Die Venezianer präsentierten ihre Geschichte in der gegenwärtig stattfindenden Lebenswirklichkeit ohne Geschichtsanteile, ohne architektonische Fassaden abzureißen, wegzuwischen, auszulöschen. Die Stadt hatte sich seit ihrer Gründung lebendig gehalten, bloß Fassaden bröckelten zeitweise. Es wurde, symbolisch gesprochen, nichts dem Erinnerungsverlust preisgegeben, das Neue, auch das problemreich Neue, das jenseits der Lagune vom Hinterland her Importierte, gegebenenfalls Probleme Produzierende, in den Bestand integriert.

Venedig war wie der Rest der Welt auch eine Problemproduktionsstätte.

Agathe hatte Untergangsszenarien, die endgültiges Versinken der Stadt prophezeiten, als unsinnig angesehen, ohne die existierende und existenzielle Problematik Venedigs leugnen zu wollen. Die dämonisierte Unwiderruflichkeit finaler Katastrophen war ihr stets ein wenig lächerlich erschienen, keinesfalls lächerlich schienen selbst produzierte, hausgemachte Umwelt-, Lebens- und Gesellschaftsschäden zu sein. Venedig war in all seiner Einzigartigkeit nicht zuletzt eine einzigartig ideale Projektionsfläche der gesamten Welt. Venedig war kleiner Kontinent, kleine Welt, in der sich die große fand, rieb, verlor, auflöste, möglicherweise transzendierte. Venedig war ausgehend von seiner machtpolitisch betriebenen Weltgeschichte zum immateriellen Knotenpunkt der gegenwärtigen geworden oder würde es sein können. Venedig eignete sich als Reservoir poetischer Ideen, gesellschaftlicher Strategien, kultureller Szenarien, Kulturgedächtnissen, Lebensvermächtnissen, Kunstexperimenten, variantenreichen Lebenswirklichkeiten.

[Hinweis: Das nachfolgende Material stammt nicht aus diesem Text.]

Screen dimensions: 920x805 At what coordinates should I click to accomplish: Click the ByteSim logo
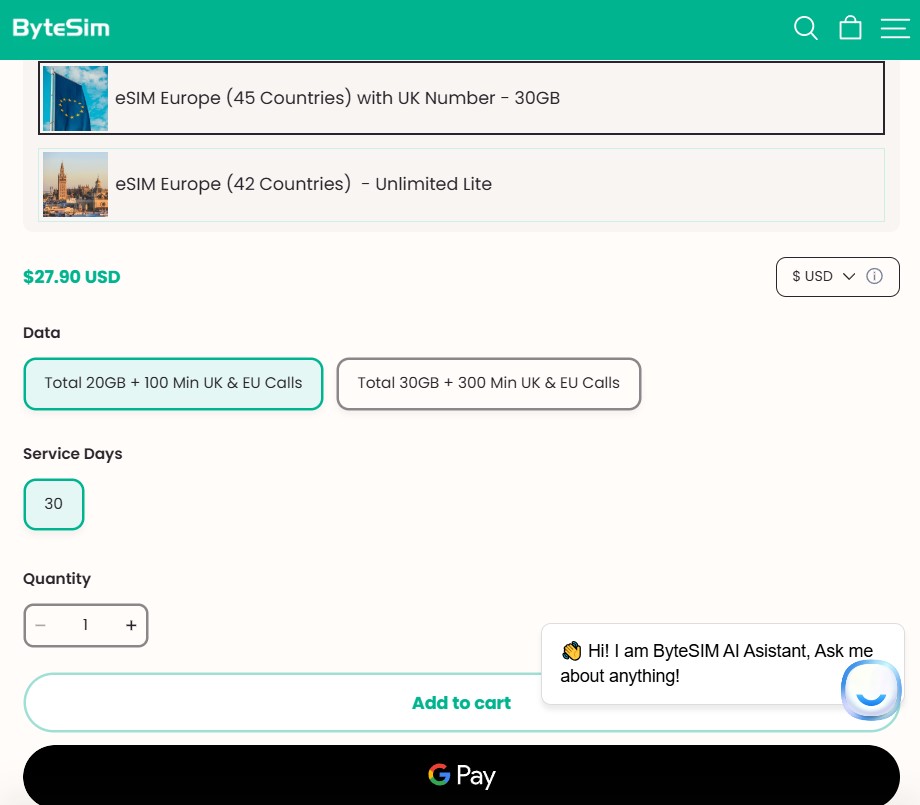tap(61, 28)
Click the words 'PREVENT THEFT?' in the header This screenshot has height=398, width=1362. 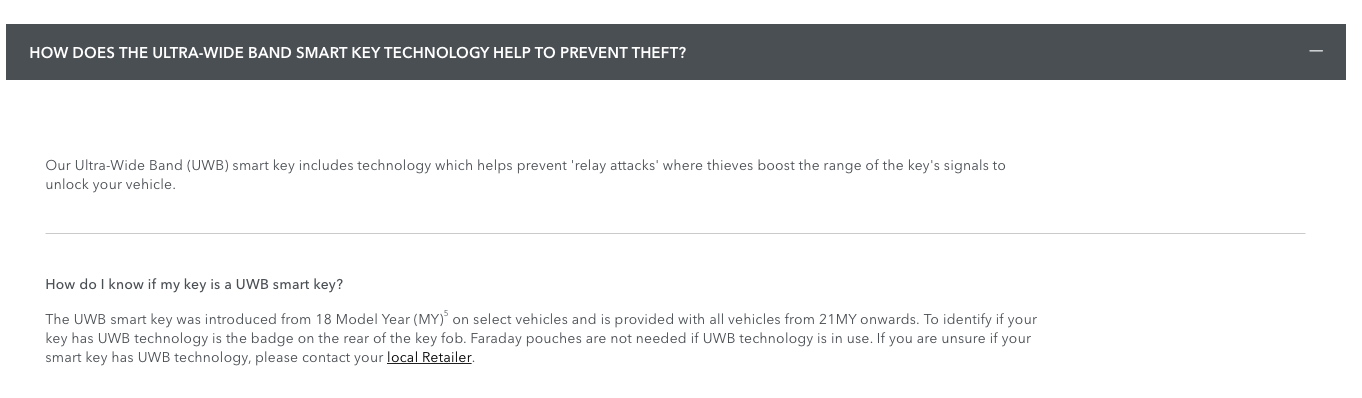coord(623,52)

Hier ließ sich ubique erfinden, löschen, abladen, umdenken. Die Stadt ließ es zu, sich aufzugeben, aufzulösen, alt oder neu zu werden, zu verwandeln oder zu sterben. Die Stadt erlaubte es, die Zeit seit ihrer Gründung in der Gegenwart existieren und aktualisieren zu lassen.

Venedig war von Meer umgebene Inselgruppe, inmitten vieler kleiner, unterschiedlich wichtiger Inseln. Venedig war wichtigste Insel geworden.

Die Gondel hatte sich im Nebel aufgelöst, war hineingefahren in neblige Dunkelheit. An der Fassade eines Palazzo hing Bettwäsche, weiß und schlaff und wahrscheinlich in dem kühlfeuchten Wetter nass geblieben.

Agathe liebte diese architektonischen, verwinkelten Ausschnitte, die unzähligen Möglichkeiten, die sich an jeder Ecke, jeder Brücke, jedem Platz, ob groß, ob klein, neu ergaben und kannte keine Stadt, in der Spaziergänge, meistens im Laufschritt absolviert (ein Merkmal, woran sich der Venezianer erkennen und vom Touristen deutlich unterscheiden ließ), über die Absicht hinaus, zu einem Ziel zu gelangen, Bedeutung erhielten, interessant, abwechslungs- und verwandlungsreich waren.

Agathe war die breiten Treppen der Brücke heruntergestiegen, um eine Häuserecke gebogen.